═════ Input ═════

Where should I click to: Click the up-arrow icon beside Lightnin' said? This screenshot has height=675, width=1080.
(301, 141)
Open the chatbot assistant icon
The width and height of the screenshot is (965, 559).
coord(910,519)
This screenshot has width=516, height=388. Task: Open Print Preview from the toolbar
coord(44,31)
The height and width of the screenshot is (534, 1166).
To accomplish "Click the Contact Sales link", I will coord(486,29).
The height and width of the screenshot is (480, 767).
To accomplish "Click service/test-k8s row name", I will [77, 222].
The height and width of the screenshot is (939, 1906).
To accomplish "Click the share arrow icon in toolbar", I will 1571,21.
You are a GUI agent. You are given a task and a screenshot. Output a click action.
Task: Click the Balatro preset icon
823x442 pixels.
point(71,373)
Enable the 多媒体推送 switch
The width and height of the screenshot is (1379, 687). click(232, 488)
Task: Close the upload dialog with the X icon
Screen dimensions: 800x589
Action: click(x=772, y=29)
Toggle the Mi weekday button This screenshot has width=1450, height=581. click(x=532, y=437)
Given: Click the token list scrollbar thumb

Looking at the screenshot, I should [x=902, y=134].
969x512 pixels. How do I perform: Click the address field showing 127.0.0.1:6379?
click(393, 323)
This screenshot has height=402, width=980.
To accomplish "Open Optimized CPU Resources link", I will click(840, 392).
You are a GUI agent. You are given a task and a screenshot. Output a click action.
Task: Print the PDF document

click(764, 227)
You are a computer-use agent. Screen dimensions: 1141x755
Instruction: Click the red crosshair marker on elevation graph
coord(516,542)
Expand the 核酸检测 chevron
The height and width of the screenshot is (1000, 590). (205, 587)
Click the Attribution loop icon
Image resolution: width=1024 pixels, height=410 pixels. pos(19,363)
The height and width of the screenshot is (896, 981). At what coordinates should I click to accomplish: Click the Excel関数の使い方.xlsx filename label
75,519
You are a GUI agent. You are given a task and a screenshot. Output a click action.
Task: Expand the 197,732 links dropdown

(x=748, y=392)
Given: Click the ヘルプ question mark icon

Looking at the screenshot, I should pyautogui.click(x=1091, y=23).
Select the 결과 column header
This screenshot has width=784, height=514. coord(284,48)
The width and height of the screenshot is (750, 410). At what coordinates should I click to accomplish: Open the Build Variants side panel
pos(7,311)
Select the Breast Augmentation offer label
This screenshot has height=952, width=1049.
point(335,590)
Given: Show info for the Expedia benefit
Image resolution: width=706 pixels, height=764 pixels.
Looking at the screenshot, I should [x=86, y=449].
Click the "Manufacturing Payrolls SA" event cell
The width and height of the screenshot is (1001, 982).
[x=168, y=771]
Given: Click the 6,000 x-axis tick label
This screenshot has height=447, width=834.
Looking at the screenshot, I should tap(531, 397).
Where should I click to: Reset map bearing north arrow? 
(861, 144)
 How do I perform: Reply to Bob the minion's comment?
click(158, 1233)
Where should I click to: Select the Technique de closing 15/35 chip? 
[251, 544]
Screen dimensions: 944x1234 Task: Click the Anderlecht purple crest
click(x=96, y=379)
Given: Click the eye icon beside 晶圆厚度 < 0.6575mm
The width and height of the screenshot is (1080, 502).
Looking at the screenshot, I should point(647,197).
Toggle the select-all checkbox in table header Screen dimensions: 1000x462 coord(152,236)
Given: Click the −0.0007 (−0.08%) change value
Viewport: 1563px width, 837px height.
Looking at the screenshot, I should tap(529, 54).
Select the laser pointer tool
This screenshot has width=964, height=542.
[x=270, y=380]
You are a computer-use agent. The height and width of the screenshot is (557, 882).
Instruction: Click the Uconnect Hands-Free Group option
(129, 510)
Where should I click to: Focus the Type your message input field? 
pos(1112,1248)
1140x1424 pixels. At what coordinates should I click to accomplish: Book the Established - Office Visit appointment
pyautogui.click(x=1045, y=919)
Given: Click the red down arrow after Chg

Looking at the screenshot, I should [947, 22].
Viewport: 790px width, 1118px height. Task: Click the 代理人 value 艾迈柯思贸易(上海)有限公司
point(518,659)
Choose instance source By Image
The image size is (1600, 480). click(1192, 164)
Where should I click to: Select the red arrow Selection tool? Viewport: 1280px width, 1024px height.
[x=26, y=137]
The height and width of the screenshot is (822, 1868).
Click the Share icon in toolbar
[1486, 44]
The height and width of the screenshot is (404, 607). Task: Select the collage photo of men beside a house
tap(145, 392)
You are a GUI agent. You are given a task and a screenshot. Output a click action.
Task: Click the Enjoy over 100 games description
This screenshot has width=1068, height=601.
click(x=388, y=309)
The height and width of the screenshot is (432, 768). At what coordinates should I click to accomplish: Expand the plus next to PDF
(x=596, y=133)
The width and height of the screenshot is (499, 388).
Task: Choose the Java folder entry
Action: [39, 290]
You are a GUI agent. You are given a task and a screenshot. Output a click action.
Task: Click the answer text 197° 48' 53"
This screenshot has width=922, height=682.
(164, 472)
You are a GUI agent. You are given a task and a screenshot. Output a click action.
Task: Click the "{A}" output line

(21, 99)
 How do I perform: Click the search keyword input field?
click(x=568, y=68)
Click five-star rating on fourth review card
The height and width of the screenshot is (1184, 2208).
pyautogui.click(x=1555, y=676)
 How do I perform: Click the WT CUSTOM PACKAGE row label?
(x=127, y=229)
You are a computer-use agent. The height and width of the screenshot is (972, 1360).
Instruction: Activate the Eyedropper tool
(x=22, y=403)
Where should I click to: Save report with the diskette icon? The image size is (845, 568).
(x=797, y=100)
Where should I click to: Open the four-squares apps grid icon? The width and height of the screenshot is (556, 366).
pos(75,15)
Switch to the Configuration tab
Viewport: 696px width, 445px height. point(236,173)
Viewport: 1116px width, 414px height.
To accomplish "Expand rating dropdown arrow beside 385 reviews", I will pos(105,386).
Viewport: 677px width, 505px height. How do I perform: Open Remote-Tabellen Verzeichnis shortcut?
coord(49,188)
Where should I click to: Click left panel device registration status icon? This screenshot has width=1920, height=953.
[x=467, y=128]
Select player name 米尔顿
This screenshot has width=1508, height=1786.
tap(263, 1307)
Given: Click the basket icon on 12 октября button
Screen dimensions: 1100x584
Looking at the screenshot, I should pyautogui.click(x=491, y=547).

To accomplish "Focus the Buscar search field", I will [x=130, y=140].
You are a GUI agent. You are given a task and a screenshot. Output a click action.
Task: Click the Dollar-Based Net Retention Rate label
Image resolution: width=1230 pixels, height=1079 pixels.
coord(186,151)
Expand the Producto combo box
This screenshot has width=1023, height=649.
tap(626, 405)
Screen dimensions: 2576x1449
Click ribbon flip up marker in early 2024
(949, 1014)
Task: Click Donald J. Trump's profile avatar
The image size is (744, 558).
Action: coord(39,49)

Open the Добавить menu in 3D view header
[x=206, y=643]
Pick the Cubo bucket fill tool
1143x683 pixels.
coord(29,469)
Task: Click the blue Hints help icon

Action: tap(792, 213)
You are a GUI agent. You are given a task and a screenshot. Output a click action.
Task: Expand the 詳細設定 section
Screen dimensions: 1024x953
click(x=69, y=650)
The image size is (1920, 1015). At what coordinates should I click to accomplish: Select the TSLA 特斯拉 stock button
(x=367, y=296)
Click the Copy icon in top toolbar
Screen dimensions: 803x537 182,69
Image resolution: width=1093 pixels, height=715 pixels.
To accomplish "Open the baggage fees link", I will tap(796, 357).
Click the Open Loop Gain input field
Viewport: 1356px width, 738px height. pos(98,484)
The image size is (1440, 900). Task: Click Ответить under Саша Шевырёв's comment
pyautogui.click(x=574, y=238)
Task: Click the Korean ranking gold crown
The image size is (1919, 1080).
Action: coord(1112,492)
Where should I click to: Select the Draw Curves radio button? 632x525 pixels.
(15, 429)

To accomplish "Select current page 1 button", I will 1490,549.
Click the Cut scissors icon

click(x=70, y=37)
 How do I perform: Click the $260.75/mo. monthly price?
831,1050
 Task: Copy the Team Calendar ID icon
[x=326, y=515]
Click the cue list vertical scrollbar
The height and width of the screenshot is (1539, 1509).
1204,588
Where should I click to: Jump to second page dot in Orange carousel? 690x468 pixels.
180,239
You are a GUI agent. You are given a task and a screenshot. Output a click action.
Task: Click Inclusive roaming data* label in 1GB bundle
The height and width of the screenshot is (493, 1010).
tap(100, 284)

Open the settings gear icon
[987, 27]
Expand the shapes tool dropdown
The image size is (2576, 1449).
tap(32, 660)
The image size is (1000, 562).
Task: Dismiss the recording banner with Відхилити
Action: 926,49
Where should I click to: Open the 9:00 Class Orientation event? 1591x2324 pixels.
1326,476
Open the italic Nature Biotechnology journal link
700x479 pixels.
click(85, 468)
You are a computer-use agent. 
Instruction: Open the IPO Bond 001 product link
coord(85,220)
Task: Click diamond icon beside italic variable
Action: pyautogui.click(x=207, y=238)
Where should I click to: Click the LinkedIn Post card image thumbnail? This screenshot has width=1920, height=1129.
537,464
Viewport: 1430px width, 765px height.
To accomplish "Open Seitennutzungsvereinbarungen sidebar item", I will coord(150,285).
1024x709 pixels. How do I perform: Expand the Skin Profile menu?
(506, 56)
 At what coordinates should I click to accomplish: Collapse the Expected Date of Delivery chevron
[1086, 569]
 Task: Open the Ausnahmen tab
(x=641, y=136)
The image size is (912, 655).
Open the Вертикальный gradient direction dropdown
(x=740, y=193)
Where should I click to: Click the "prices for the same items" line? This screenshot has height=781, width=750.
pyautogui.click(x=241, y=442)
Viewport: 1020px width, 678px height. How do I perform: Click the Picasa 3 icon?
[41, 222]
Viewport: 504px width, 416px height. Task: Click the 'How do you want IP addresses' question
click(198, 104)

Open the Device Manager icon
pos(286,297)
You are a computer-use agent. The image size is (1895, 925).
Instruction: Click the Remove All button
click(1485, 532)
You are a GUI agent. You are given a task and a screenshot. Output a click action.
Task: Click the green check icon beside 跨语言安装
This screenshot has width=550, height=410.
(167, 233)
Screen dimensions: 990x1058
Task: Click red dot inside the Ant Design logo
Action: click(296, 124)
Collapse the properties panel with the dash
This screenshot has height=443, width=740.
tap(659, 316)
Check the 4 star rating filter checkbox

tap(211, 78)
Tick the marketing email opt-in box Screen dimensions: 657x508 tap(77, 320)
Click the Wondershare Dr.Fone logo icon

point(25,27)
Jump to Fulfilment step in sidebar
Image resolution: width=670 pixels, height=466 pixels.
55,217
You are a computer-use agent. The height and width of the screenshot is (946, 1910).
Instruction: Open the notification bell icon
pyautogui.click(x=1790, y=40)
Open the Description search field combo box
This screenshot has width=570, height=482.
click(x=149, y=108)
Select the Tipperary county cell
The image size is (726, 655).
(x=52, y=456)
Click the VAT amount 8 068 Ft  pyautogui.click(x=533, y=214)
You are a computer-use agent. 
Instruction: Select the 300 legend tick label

═════

■ **Action item**: Report every line from the listing above where the string "computer" can be found.

■ **The answer**:
You are a computer-use agent. Screen dimensions: 1141x755
You are a computer-use agent. The height and width of the screenshot is (557, 882).
You are a computer-use agent. The height and width of the screenshot is (972, 1360).
You are a computer-use agent. 
You are a computer-use agent. The image size is (1895, 925).
You are a computer-use agent. The height and width of the screenshot is (946, 1910).
You are a computer-use agent. 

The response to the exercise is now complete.